----- Extracted material
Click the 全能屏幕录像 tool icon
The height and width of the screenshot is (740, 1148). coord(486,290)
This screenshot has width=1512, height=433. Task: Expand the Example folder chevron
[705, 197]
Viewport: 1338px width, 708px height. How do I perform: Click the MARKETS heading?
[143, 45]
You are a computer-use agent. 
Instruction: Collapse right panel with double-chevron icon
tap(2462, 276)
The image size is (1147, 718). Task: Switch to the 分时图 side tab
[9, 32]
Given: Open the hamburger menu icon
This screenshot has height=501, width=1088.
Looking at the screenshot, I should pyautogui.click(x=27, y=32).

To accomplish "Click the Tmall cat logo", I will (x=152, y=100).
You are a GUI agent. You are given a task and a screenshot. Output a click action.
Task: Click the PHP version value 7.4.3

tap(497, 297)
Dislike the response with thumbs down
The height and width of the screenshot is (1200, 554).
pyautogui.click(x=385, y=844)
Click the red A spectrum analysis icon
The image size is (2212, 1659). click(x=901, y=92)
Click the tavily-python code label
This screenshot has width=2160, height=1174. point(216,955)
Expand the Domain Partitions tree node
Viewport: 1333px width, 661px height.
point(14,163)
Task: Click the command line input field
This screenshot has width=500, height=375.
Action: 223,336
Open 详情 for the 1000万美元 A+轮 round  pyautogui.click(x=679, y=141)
----------
* Your objective
Turn the part of the material that opens with the line containing "Task: Click the command line input field" and runs through the end of the material into a numbered list, leaving out blank lines.

* The solution
1. Task: Click the command line input field
2. This screenshot has width=500, height=375.
3. Action: 223,336
4. Open 详情 for the 1000万美元 A+轮 round  pyautogui.click(x=679, y=141)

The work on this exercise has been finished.